Google Cloud Storage
Easily write Monad pipeline outputs to Google Cloud Storage for archiving or downstream processing.
Details
The Google Cloud Storage Output allows you to write data from Monad pipelines directly to a Google Cloud Storage (GCS) bucket. This is useful for archiving, sharing, or further processing your pipeline outputs in the cloud.
Requirements
- A Google Cloud Platform (GCP) account
- Access to a GCS bucket (create one if needed)
- Service account credentials with
Storage Object Creatorpermissions
Setup Instructions
Option 1: Using Google Cloud Console
-
Create a GCS Bucket
Go to the Cloud Storage Console and click "Create bucket". Follow the prompts to set up your bucket. -
Create a Service Account
Navigate to IAM & Admin > Service Accounts. Click "Create Service Account", assign a name, and grant the "Storage Object Creator" role. -
Download Service Account Key
After creating the service account, go to "Keys" and add a new key (JSON). Download and securely store this file.
Option 2: Using Command Line
-
Create a GCS Bucket
gsutil mb gs://YOUR_BUCKET_NAME/ -
Create a Service Account
gcloud iam service-accounts create monad-gcs-writer \
--display-name="Monad GCS Writer" -
Grant Permissions
gcloud projects add-iam-policy-binding YOUR_PROJECT_ID \
--member="serviceAccount:monad-gcs-writer@YOUR_PROJECT_ID.iam.gserviceaccount.com" \
--role="roles/storage.objectCreator" -
Create and Download Key
gcloud iam service-accounts keys create monad-gcs-key.json \
--iam-account=monad-gcs-writer@YOUR_PROJECT_ID.iam.gserviceaccount.com
This creates a monad-gcs-key.json file in your current directory. Use the contents of this file as the value for the credentials_json secret in your input configuration.
Important: Store this credentials file securely and never commit it to version control.
Configuration
Add the following to your Monad pipeline configuration to enable the GCS output.
Settings
| Setting | Type | Required | Default | Description |
|---|---|---|---|---|
| Bucket Name | string | Yes | — | Name of your GCS bucket |
| Prefix | string | No | — | Path prefix for objects in the bucket |
| Compression | string | Yes | none | Compression type for output files (e.g. gzip) |
| Partition Format | string | Yes | simple date | Date/time partitioning format for object storage |
| Format Config | object | Yes | — | Output format options (e.g. Delimited, JSON) |
| Batch Config | object | Yes | — | Batch write options (e.g. size, rate, count) |
Secrets
| Secret | Type | Required | Default | Description |
|---|---|---|---|---|
| Credentials Json | string | Yes | — | Contents of your service account JSON key |
Setting up the Output
To configure Google Cloud Storage as an output in your Monad pipeline:
- Complete the setup steps above to create a GCS bucket and service account with the required permissions.

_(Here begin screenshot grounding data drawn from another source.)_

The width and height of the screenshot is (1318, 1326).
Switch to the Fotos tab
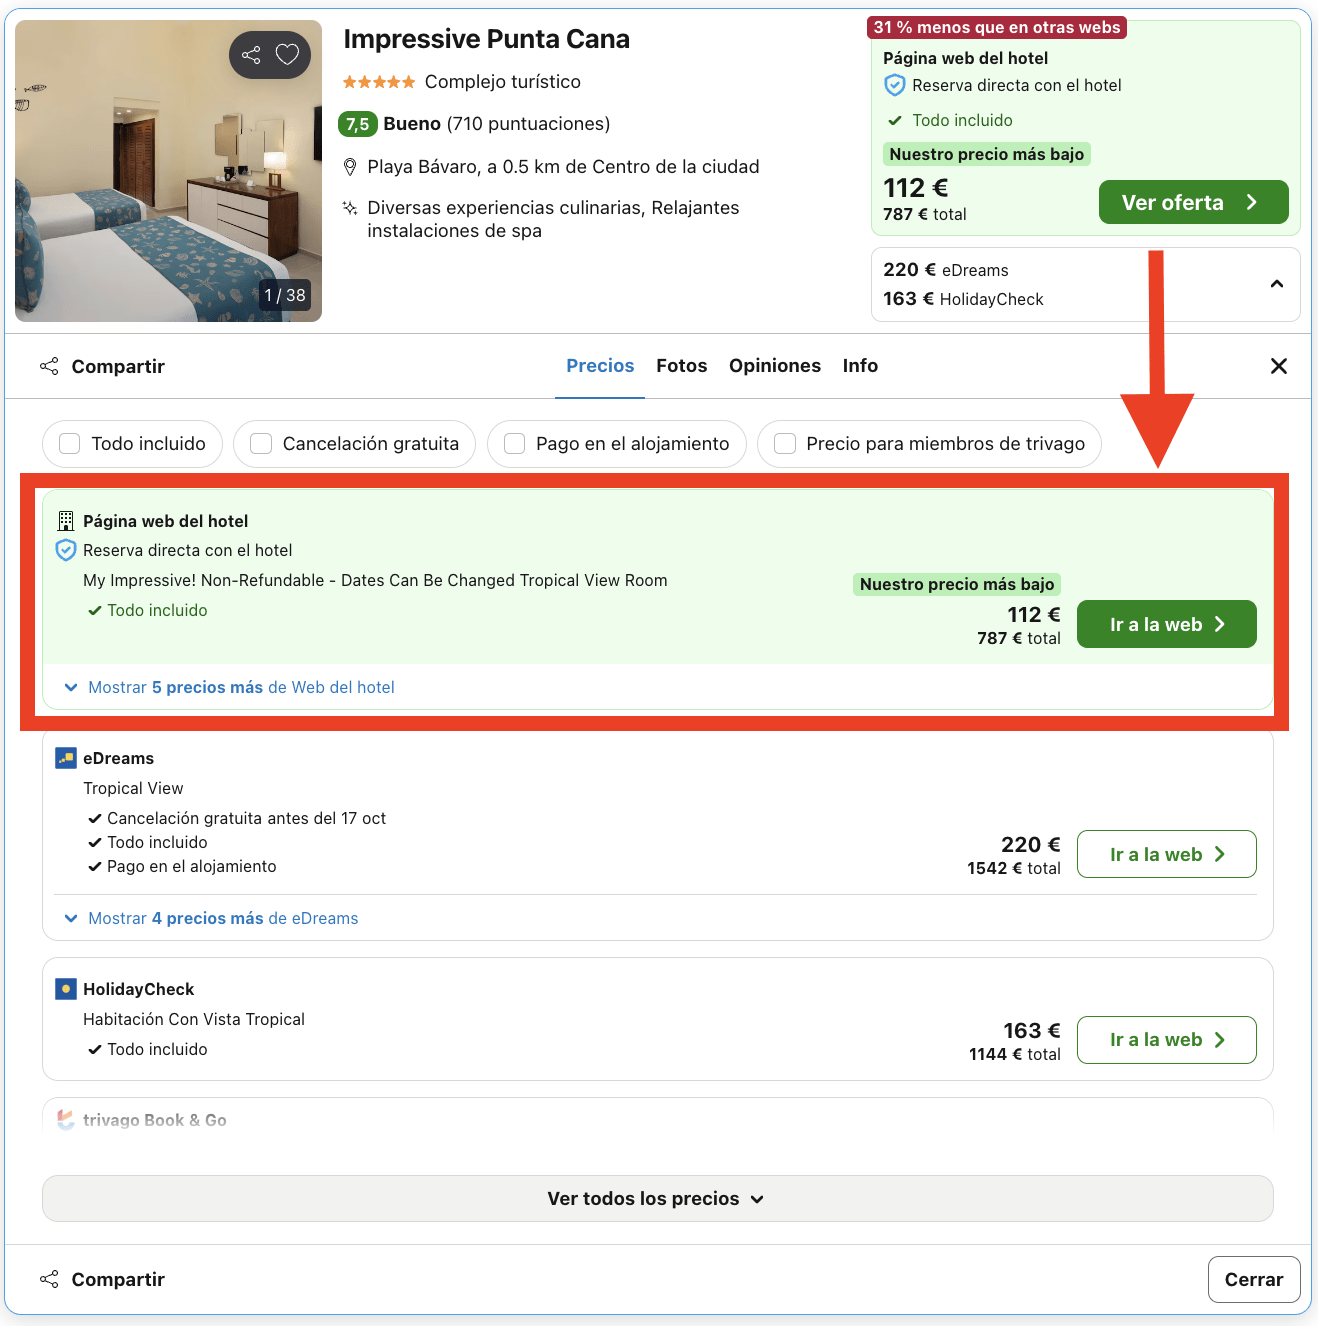pyautogui.click(x=681, y=366)

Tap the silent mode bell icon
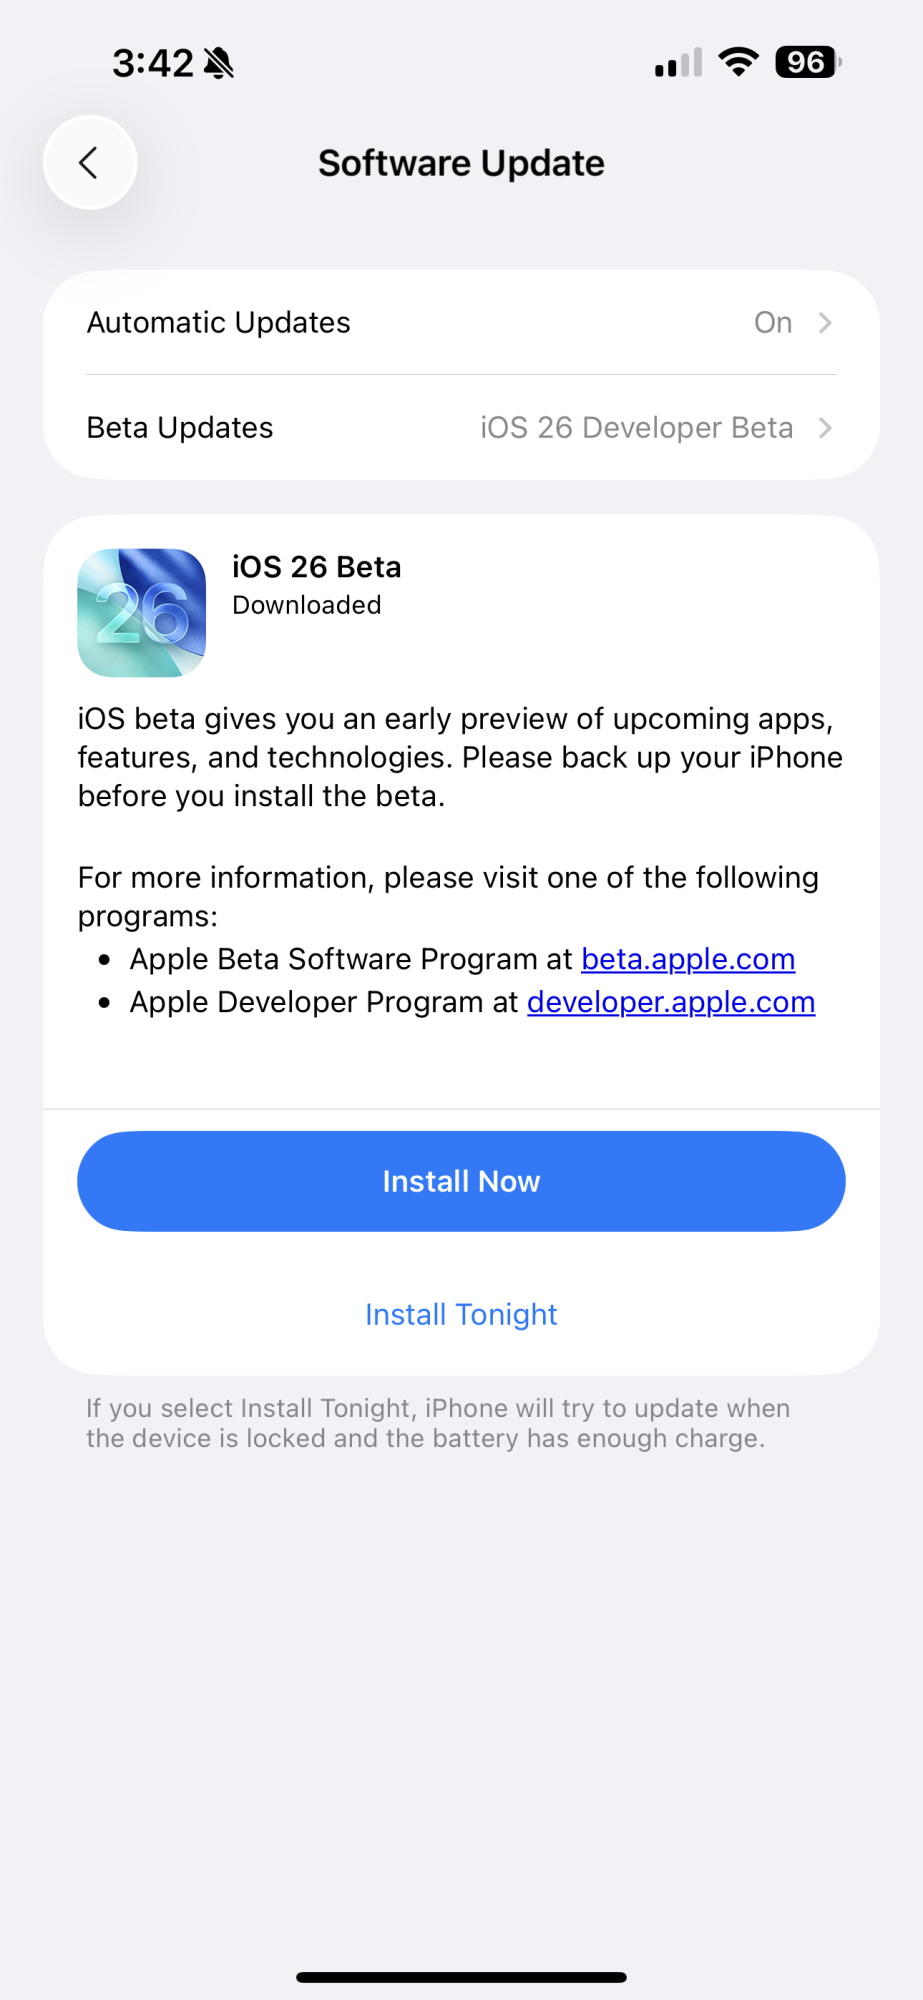[x=219, y=64]
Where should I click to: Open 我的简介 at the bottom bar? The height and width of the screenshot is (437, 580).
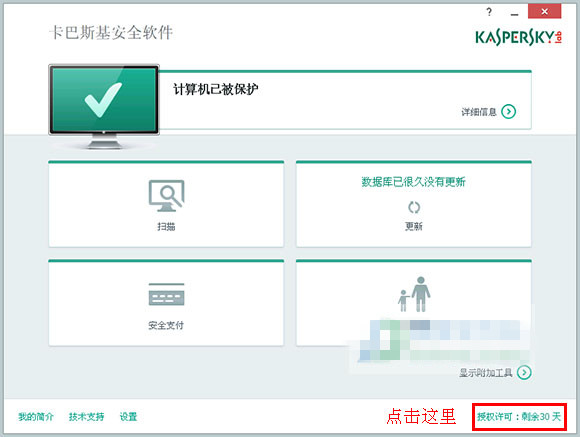[x=36, y=417]
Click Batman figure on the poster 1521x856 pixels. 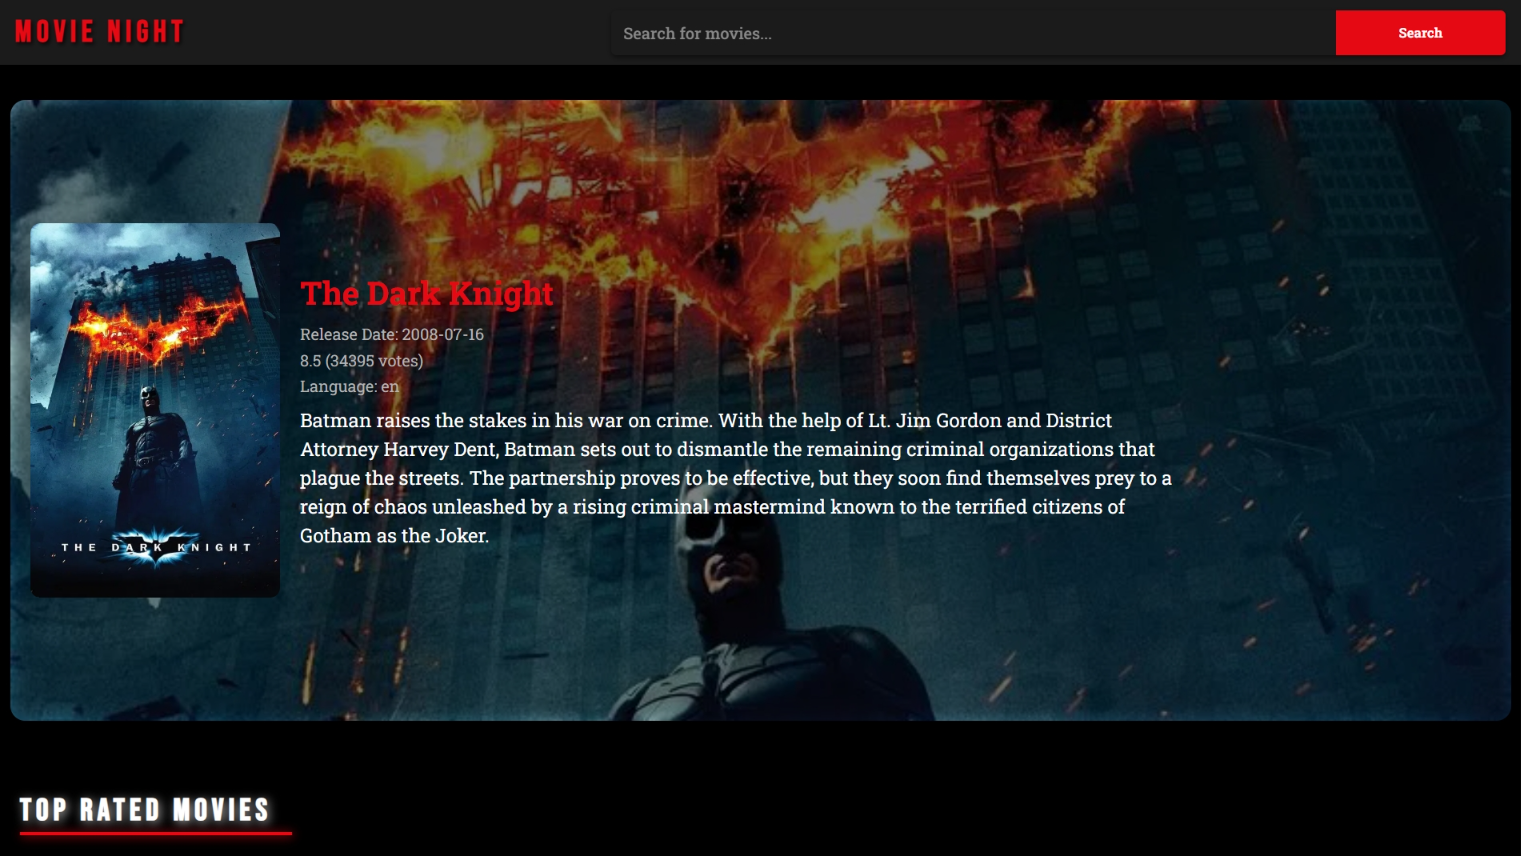point(152,450)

- Add the GCS output configuration to your pipeline's configuration file, specifying the appropriate settings and secrets as described above.
- Ensure the
gcp_credentialssecret contains the full JSON key (not just a file path). - Adjust settings such as
prefix,compression,partition format,format config, andbatch configto match your data and workflow requirements. - Deploy or run your pipeline. Output files will be written to your specified GCS bucket according to your configuration.
If you want to use data stored in GCS as an input for your pipeline, refer to the Google Cloud Storage Input documentation.
Partition Format
The Partition Format setting controls how output files are organized within your GCS bucket based on date or time. Supported formats are:
simple date(default): Organizes files byYYYY/MM/DD.hive compliant: Uses Hive-style partitioning, e.g.,year=YYYY/month=MM/date=DD/.
Choose a format that matches your data retention and access patterns.
Format Options
The output format determines how your data is structured in the storage files. You must configure exactly one format type you can see documentation on formats here: Formats.
Batch Config
The Batch Config object controls how data is grouped and written to GCS. Typical options include:
size: Maximum size of each batch (e.g., 10MB)count: Maximum number of records per batchrate: Throttling or write rate limits
Tuning batch settings can help optimize performance and cost for your workload.
Troubleshooting
Common Issues
-
Permission Denied:
Ensure your service account has the correct permissions (Storage Object Creator) and the credentials are valid. -
Bucket Not Found:
Double-check the bucket name and ensure it exists in your GCP project. -
Invalid Credentials Format:
Make sure thegcp_credentialssecret contains the full JSON key, not just a path.